Hearing that proposal, Campbell told the agent there would not be two families in the dwelling.

Nevertheless, two weeks later, the Sabharwals rented the house for the original price to a family with only four people: a husband and wife and two children.

‘Familial status’

State lawyers sued the owners and the agent on behalf of the Virginia Real Estate Board claiming two violations of the Virginia Fair Housing Law. The owners filed a demurrer and the agent filed a plea in bar.

The state contended the defendants would not rent at the advertised price because of the Campbell’s five children under the age of 18.

The law – Virginia Code § 36-96.3 – bars discrimination based on “familial status.” The Fair Housing Law elsewhere defines “familial status” in terms of children under 18 and pregnant persons.

The Sabharwals, represented by John C. Altmiller of McLean, argued their motivation for seeking added rent was solely the two extra adults – Mr. Campbell’s parents – and not the number of children. The owners said their motivation was clear from facts alleged in the complaint.

Irby overruled the demurrer. She said, if the allegations could be interpreted to show the children as well as the grandparents as motivation, it must be interpreted in a light favorable to the plaintiffs. The allegations “do not, as a matter of law, make it clear that the defendants’ request for additional rent was related to the additional adults,” the judge said.

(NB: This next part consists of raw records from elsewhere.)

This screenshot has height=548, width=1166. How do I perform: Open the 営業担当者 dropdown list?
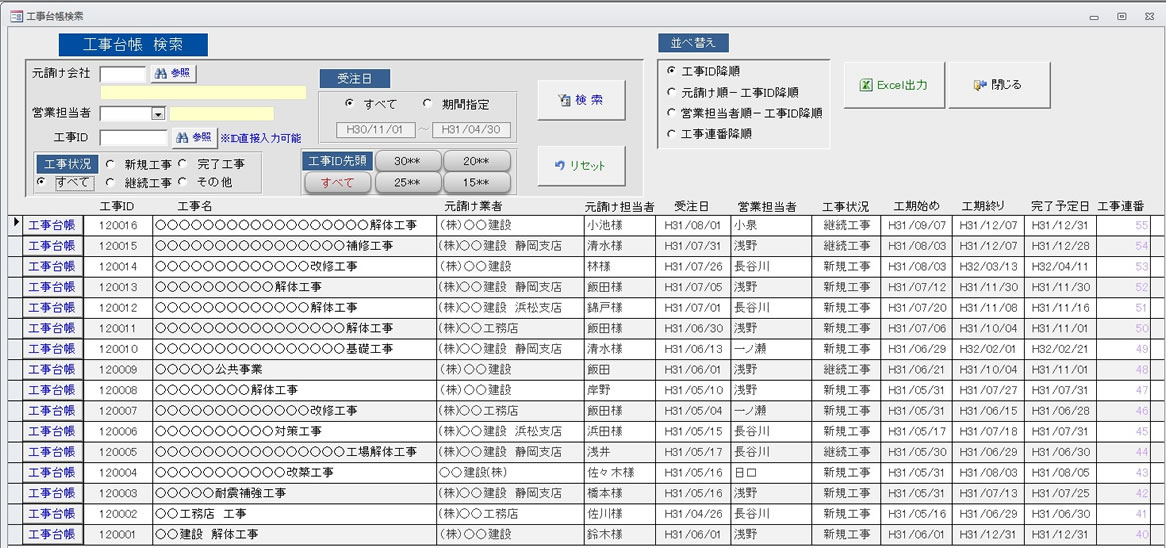pyautogui.click(x=158, y=114)
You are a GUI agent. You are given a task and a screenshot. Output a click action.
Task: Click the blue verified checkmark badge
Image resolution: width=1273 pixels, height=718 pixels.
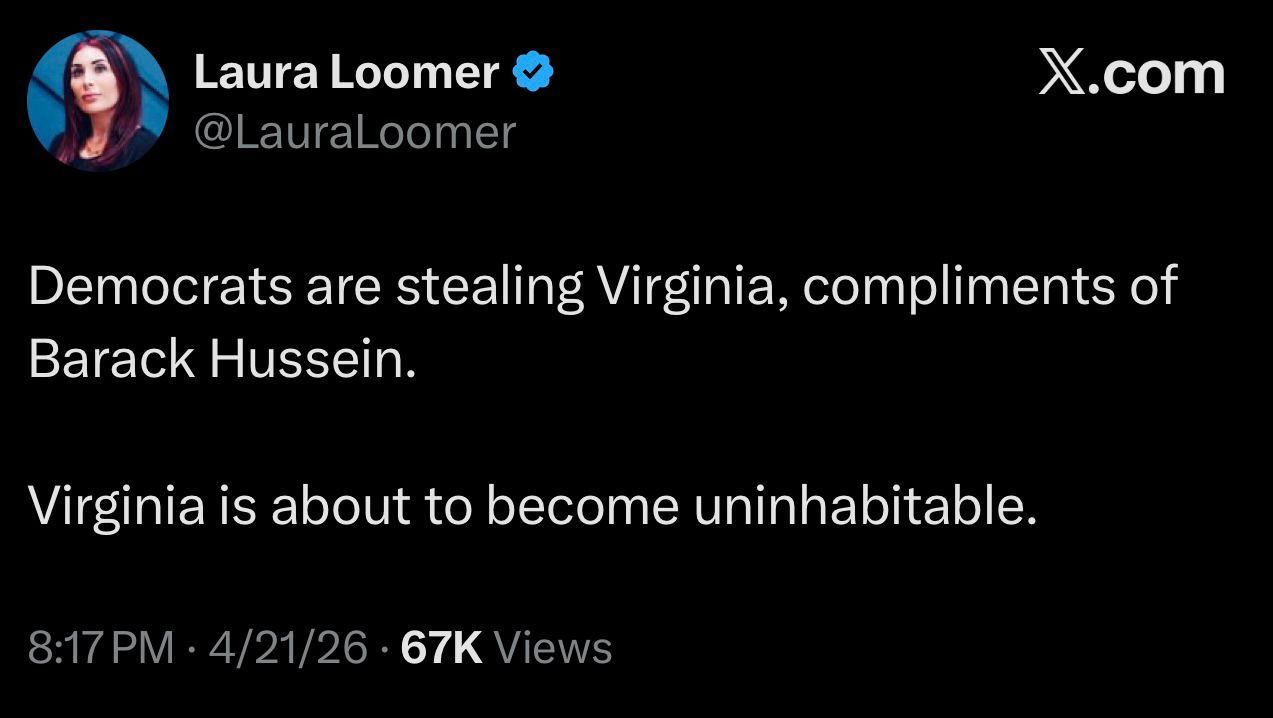[533, 73]
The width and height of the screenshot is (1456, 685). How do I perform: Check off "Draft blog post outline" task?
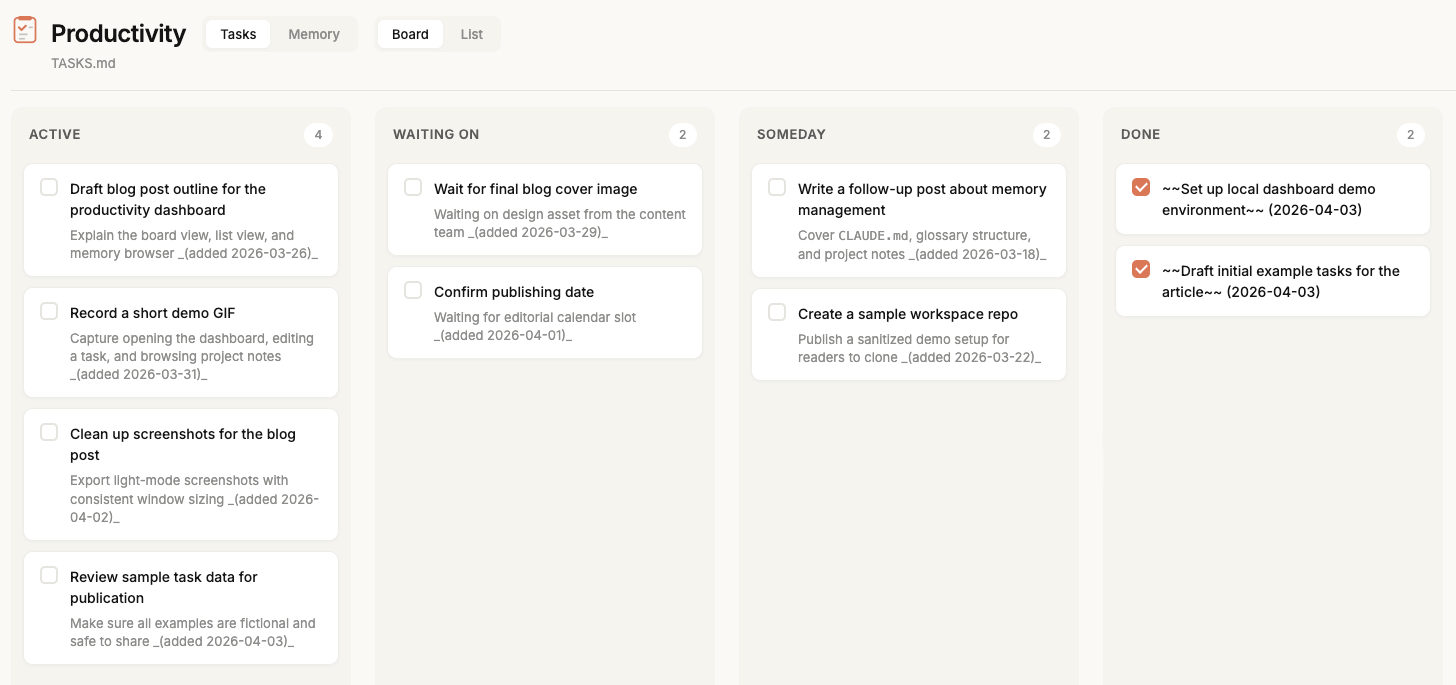click(49, 187)
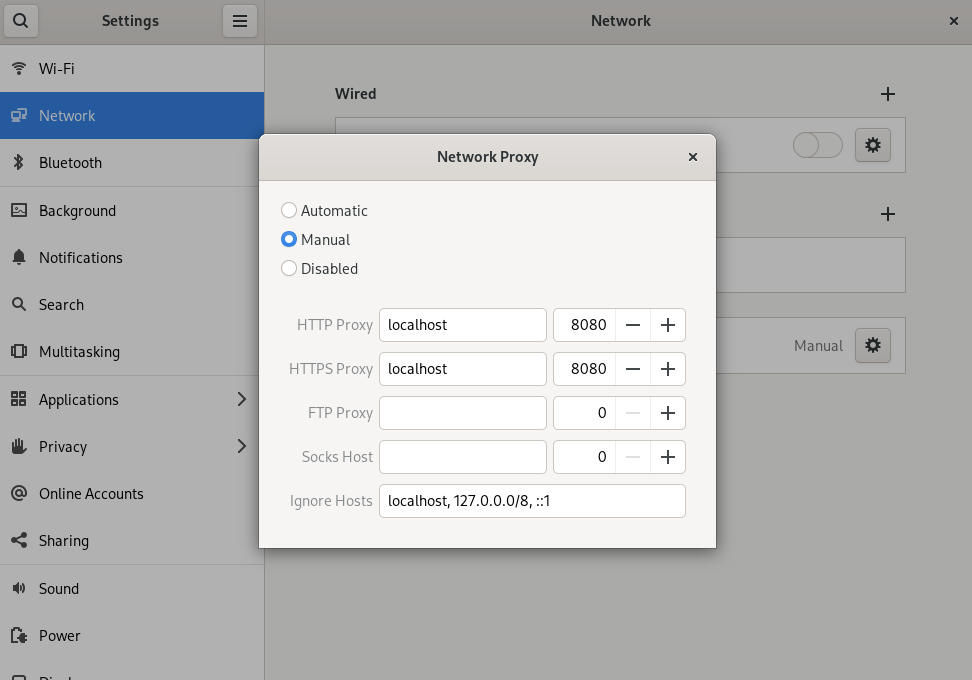
Task: Click the Network Proxy gear button
Action: tap(872, 346)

The allegations “establish at most a factual dispute” regarding the Sabharwals’ motivation for requesting the additional rent, Irby said.

Agent’s defenses fall

Irby rejected two defenses raised by the agent in a plea in bar.

First was the agent’s contention that it was shielded by language in another statute.

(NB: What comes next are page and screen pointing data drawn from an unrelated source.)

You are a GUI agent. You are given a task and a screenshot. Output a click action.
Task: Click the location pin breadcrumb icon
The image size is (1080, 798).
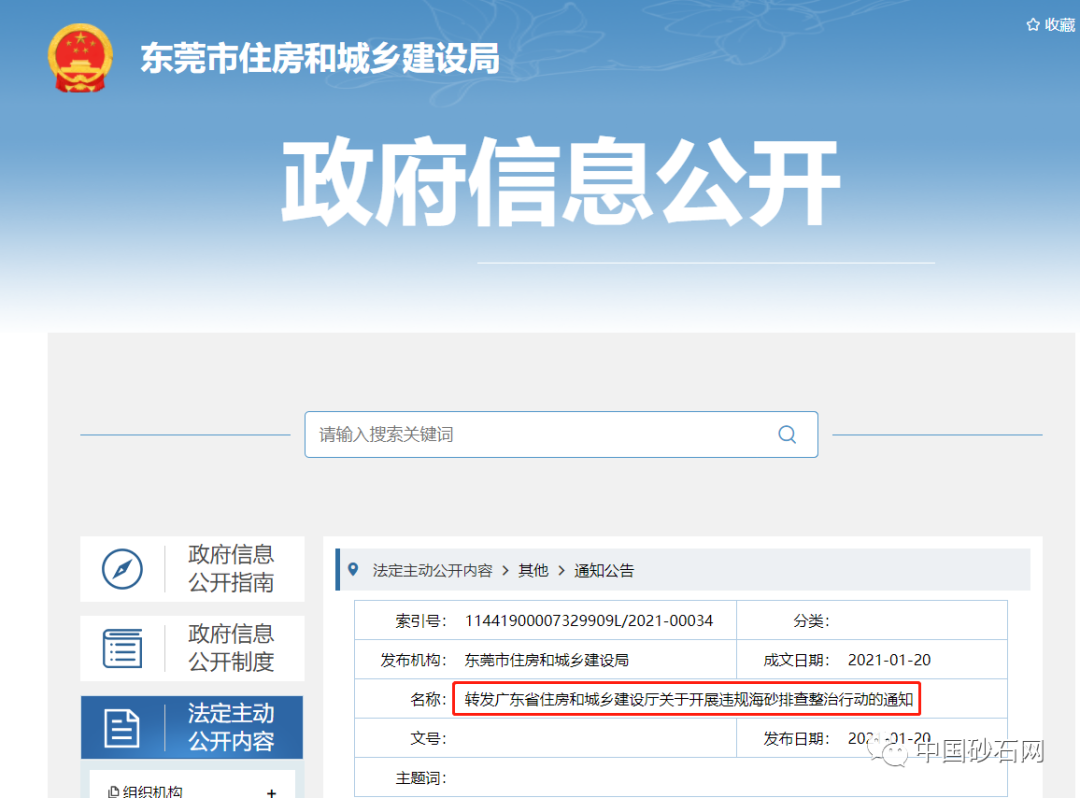pos(352,570)
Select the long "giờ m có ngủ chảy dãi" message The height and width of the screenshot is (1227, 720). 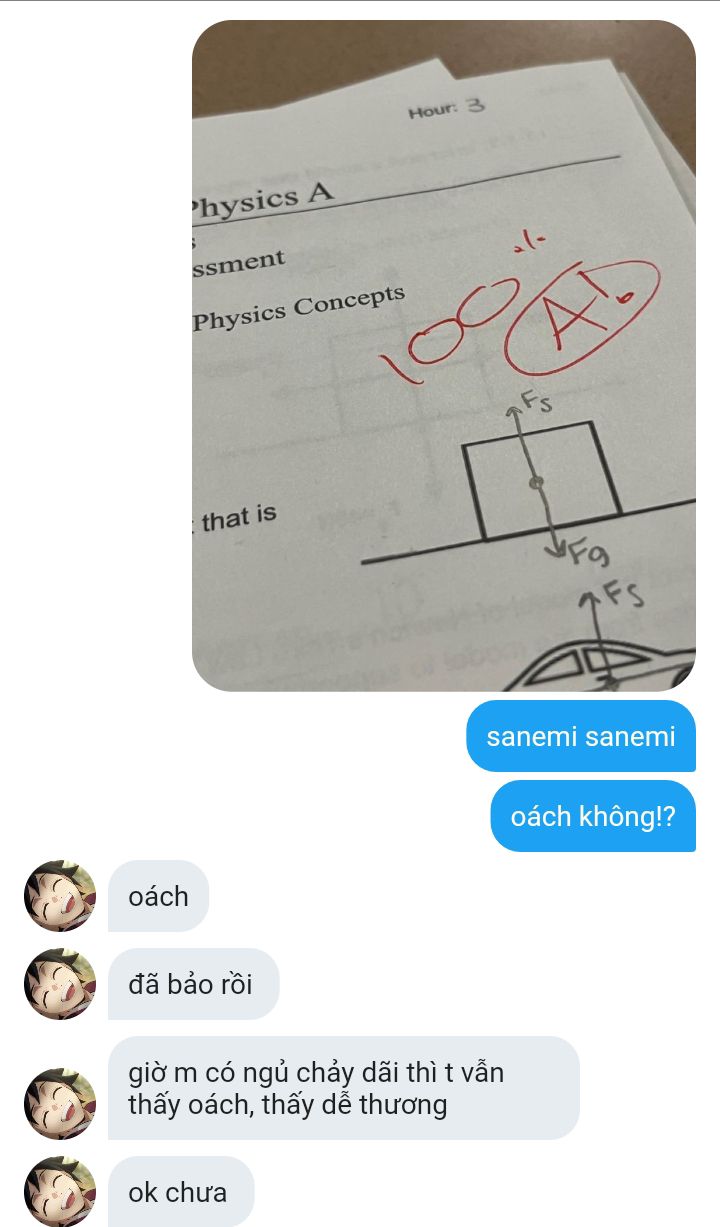(x=344, y=1088)
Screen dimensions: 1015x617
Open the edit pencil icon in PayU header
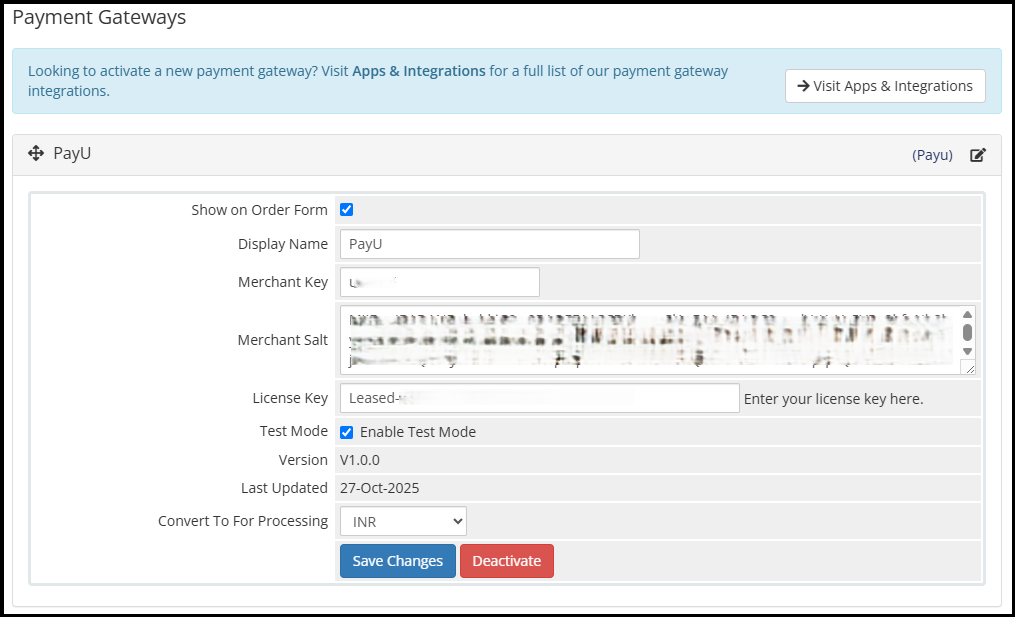pos(978,155)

Virginia Code 54.1-2138.1(B) provides a bar to ordinary liability for a licensee in a residential real estate transaction who provides information or assistance to unrepresented parties.

That statute does not obviate fair housing laws, Irby said. It “clearly does not protect the licensee when his actions rise to the level of unlawful discriminatory housing practices,” Irby wrote.

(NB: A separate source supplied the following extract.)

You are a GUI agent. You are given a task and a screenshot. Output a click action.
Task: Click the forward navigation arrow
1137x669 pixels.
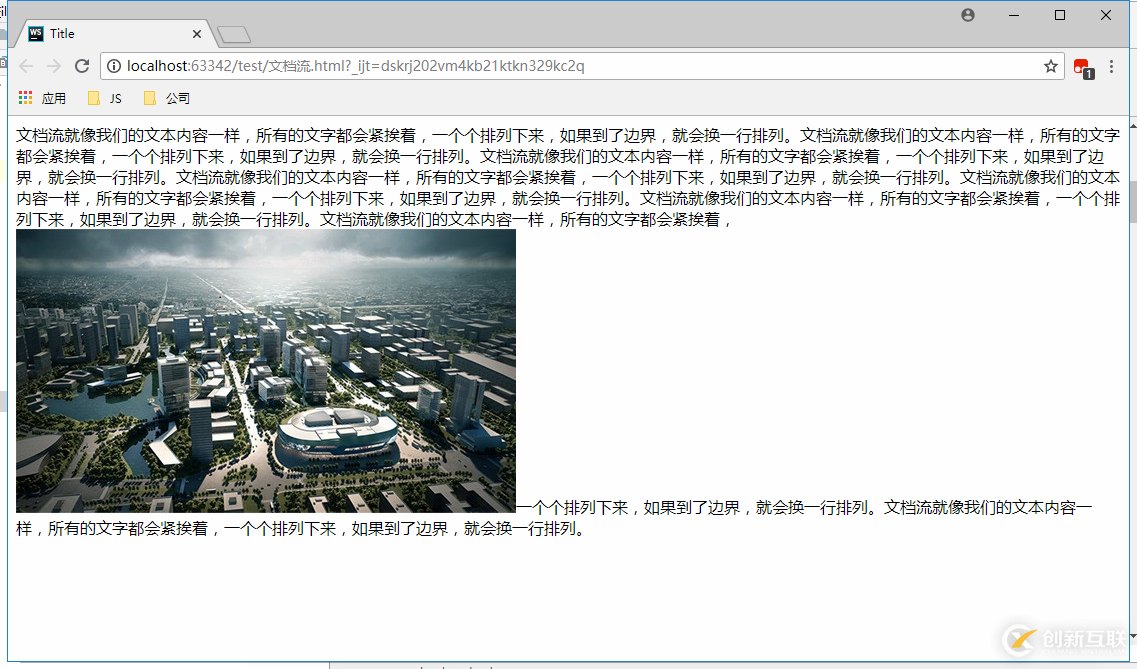[x=54, y=66]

The agent then pointed to language in the Fair Housing Law allowing renters to deny or limit rental to those who “pose a clear and present threat of substantial harm to others or to the dwelling itself.”

The agent argued the complaint showed the Campbells posed such a threat based on the “extra wear and tear” they would cause with their large family.

“Plainly, as a matter of common sense, the expected relatively minor deterioration of a dwelling resulting from its ordinary and reasonable use does not equate to a “clear and present threat of substantial harm to the dwelling,” Irby said.

“Moreover, given the property’s sizable living area, it is apparent that a family of nine would not, without some evidence to the contrary, necessarily overstress the physical limitations of the Dwelling or cause more than normal ‘wear and tear’ to the Dwelling,” the judge wrote, overruling the agent’s plea in bar..

Altmiller noted the preliminary stage of the proceedings.

“Judges are justifiably reluctant to short-circuit litigation at this stage,” he said.

Tutt Taylor & Rankin is represented by Douglas M. Coleman and Gregory Melus of Alexandria. The state is represented by R. Thomas Payne II of the attorney general’s office.

Coleman, Melus and a spokesperson for the AG’s office were not available for comment as of press time.

Felon bar challenged

As the Loudoun action moved to discovery, another Virginia fair housing lawsuit raised a separate issue: whether an apartment complex was within the law to exclude those with felony convictions and certain other types of criminal history.

The organization Housing Opportunities Made Equal claimed the policy at Chesterfield County’s Sterling Glen Apartments has a disproportionate adverse impact on African American applicants.

HOME sued in Richmond federal court on June 4 under the federal Fair Housing Act of 1968 and the Virginia Fair Housing Law.

The case is assigned to U.S. District Judge Robert E. Payne.